Conservation efforts from Maine to Florida have brought the striped bass back from near extinction, a commission said.
In declaring the fish recovered, the Atlantic States Marine Fisheries Commission cleared the way this week for relaxing catch restrictions that have protected the species since the early 1980s.
Striped bass, also known as rockfish, spawn primarily in the rivers of the upper Chesapeake Bay, though some reproduce in the Hudson and Delaware rivers and in North Carolina. Most from the bay migrate to the ocean and swim the Atlantic from Maine to North Carolina until they reach spawning age in three to six years.

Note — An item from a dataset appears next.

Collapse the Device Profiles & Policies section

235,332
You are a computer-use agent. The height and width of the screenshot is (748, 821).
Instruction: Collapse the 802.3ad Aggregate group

The recovery, said Maryland Gov. William Donald Schaefer, "demonstrates that through strong management and coordinated action we can improve the health of the living resources in the Chesapeake Bay."
W. Peter Jensen, fisheries director for the Maryland Department of Natural Resources, said the recovery was a bit of a surprise.
"I don't think anybody anticipated we were going to achieve this great a success in this short a time," he said.
The declaration on striped bass came this week during a meeting of the 15-state compact in Washington. It affirms what skippers have suspected.
"They have been recovered for at least a year and probably longer," said Bruce Scheible, who runs a charter boat business in St. Mary's County, near the mouth of the Potomac River. "The other day down here, there was a school of 10- to 20-pound rockfish four miles long, just moving and feeding on the surface."
There were few of the fish left 10 years ago because of over-harvesting and a lack of concerted conservation by Atlantic Coast states. Maryland imposed a moratorium on striped bass in 1985. Other states imposed their own bans and catch limits.
Maryland lifted its moratorium in 1990 after a big spawn of young striped bass in the upper Chesapeake but imposed tight regulations. Last summer, Maryland biologists found newly spawned striped bass in the Chesapeake in numbers as great as in the 1960s and early 1970s.
Projections indicate that the population will continue to grow by 15% a year, even if fishing regulations are relaxed, Jensen said.
Some conservation efforts will continue, however. Recent studies found that the fish were even closer to disappearing than scientists thought when the bans were imposed.
"Fishing will still be tightly controlled," said Phil Coates, chairman of the commission's striped bass management board and director of marine fisheries for Massachusetts.